What you will do:
1: According to the biography of Gustaf Adolf Westring, in what year did he undergo flight training?
2: Carry on the Westring biography past its final sentence.

Excerpt provided:
· · · ·
Lieutenant General Gustaf Adolf Westring (2 September 1900 – 15 March 1963) was a Swedish Air Force officer. Westring served as commanding officer of Västmanland Wing, as head of the Royal Swedish Air Force Staff College, as Chief of the Air Staff and as head of the Swedish National Defence College. He was also head of the Swedish contingent to the Neutral Nations Supervisory Commission (NNSC).

Early life
Westring was born on 2 September 1900 in Stockholm, the son of president of the Svea Court of Appeal, Hjalmar Westring and his wife, Countess Adélaïde Stackelberg. His brothers were Claes Westring (born 1893), a diplomat, and Lennart Westring (born 1897), a physician.

Career

He graduated as a naval officer in 1922 and was commissioned as a fänrik in the Swedish Navy. He underwent flight training in 1924. Westring attended the staff course at the Royal Swedish Naval Staff College from 1928 to 1929. Westring became a lieutenant in the Swedish Air Force in 1929 and served in the Air Staff from 1929 to 1934 and was an expert in the 1930 Defence Commission from 1931 to 1935. In 1936, Westring underwent pilot training for heavy bomber in Royal Air Force. Back in Sweden, he then served in the Air Staff from 1936 to 1940.

He was promoted to major in 1939 and was head of the Operations Department in the Air Staff in 1940. From 1940 to 1942, Westring served as head of the Air Operations Department in the Defence Staff. He was promoted to colonel in 1943 and served as commanding officer of the Västmanland Wing from 1942 to 1945 and then as head of the Royal Swedish Air Force Staff College from 1945 to 1947. Westring was then Chief of the Air Staff for ten years, from 1947 to 1957, and he was promoted to major general in 1950. He was head of the Swedish National Defence College from 1957 to 1960  and of the Swedish Delegation to the Neutral Nations Supervisory Commission (NNSC) in Korea from 1 October 1960 to 31 October 1961. Westring was promoted to lieutenant general in 1961 and retired from the military.
· · · ·
Provided information:
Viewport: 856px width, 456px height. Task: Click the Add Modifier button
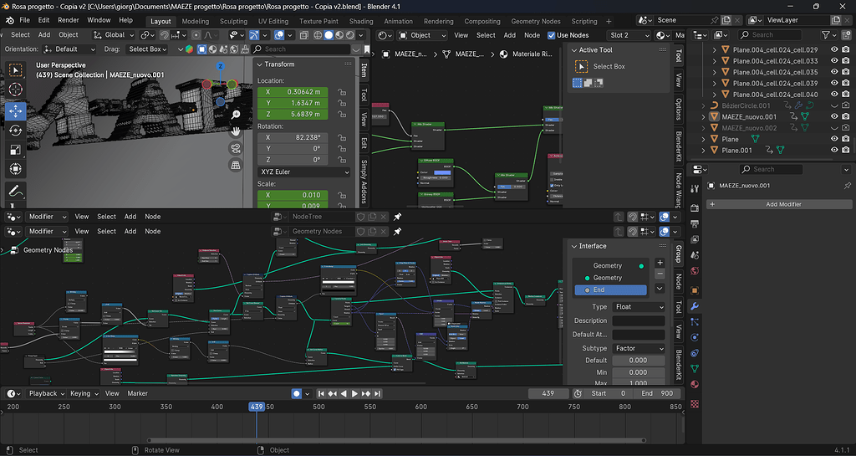click(779, 204)
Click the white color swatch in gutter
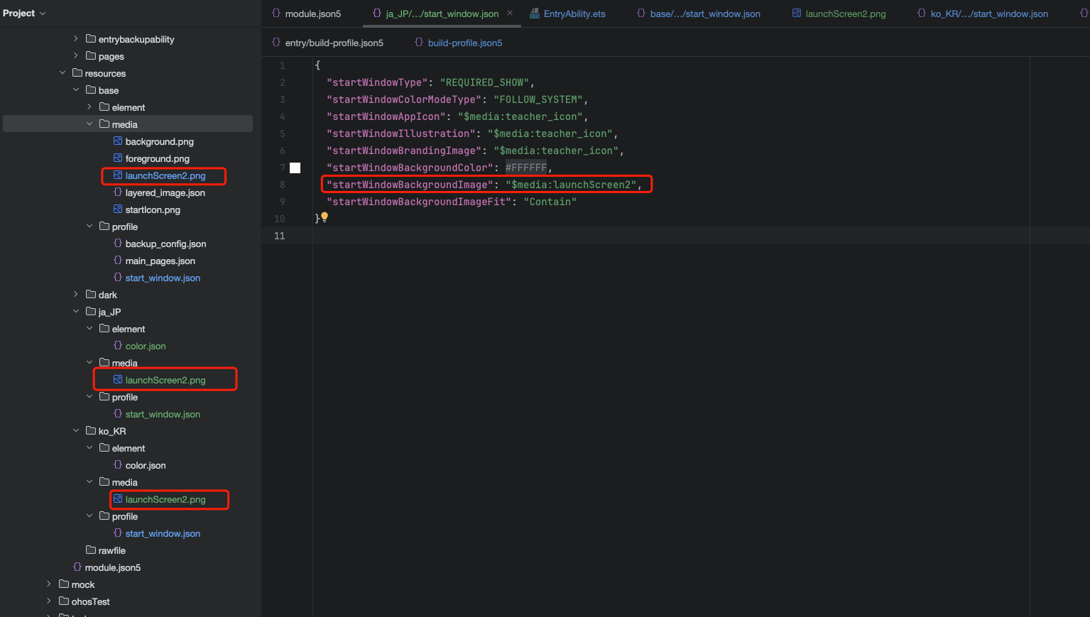 pos(295,168)
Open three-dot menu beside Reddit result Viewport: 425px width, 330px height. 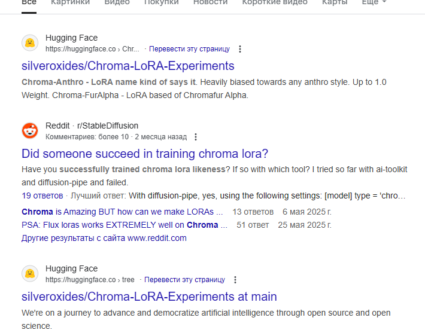pos(196,137)
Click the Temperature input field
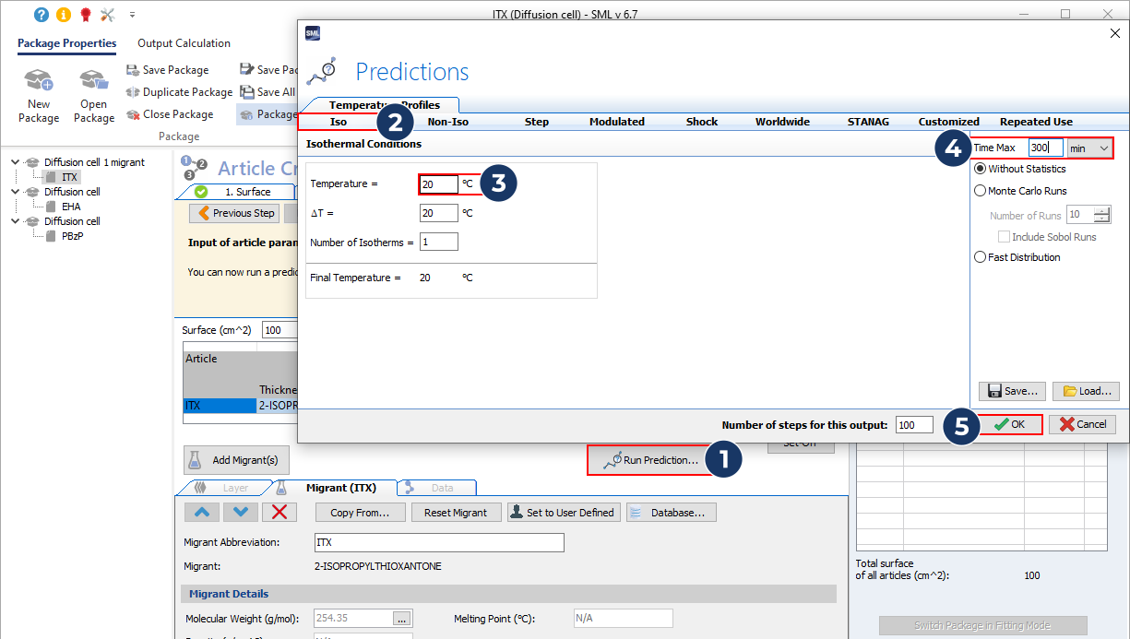 (438, 184)
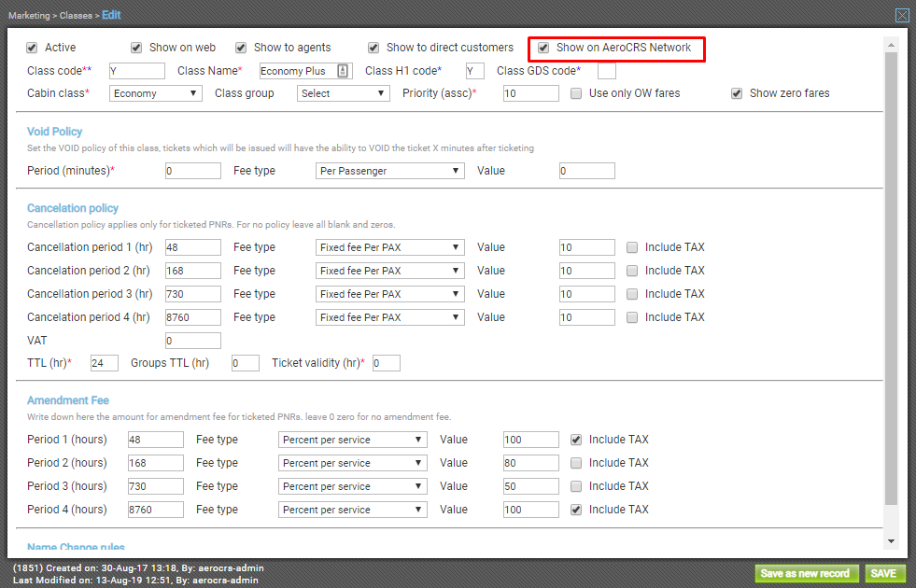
· · · ·
Responses to the exercise:
1: 1924

2:
Westring served as a military adviser at the disarmament conference in Geneva in 1962 and he belonged to AB Atlas Copco's Executive Board from 1962 to 1963.

Personal life
In 1927, he married Anna Löfving (1903–1989), the daughter of stationmaster Oscar Löfving and Anna Holmlin. They had four children: Margareta (born 1929), Gösta (born 1931), Elisabeth (born 1938) and Peter (born 1942).

Death
Westring died on 15 March 1963 when Lloyd Aéreo Boliviano Flight 915 from Arica, Chile to La Paz, Bolivia, that was operated by a Douglas DC-6 (registered CP-707) on this day, crashed into Chachacomani mountain, killing all 36 passengers and three crew members. Westring was working for AB Atlas Copco at the time. Another Swede died on the same flight, Lars Gunnar Nilsson, a sales engineer at Atlas Copco's South American subsidiary.

He was buried on 4 May 1963 in Djursholm Cemetery.

Dates of rank
1922 – Acting sub-lieutenant (Swedish Navy)
1924 – Lieutenant
1929 – Lieutenant (Swedish Air Force)
1938 – Captain
1939 – Major
1942 – Lieutenant colonel
1943 – Colonel
1950 – Major general
1961 – Lieutenant general

Awards and decorations

Swedish
  Commander 1st Class of the Order of the Sword (6 June 1951)
  Commander 1st Class of the Order of Vasa
  Knight of the Order of the Polar Star

Foreign
  Commander 1st Class of the Order of the White Rose of Finland
  Commander with Star of the Order of St. Olav (1 July 1960)
  Commander of the Order of the Dannebrog
  Officer of the Legion of Honour
  Officer of the Legion of Merit (20 September 1960)

Honours
Member of the Royal Swedish Academy of War Sciences (1943)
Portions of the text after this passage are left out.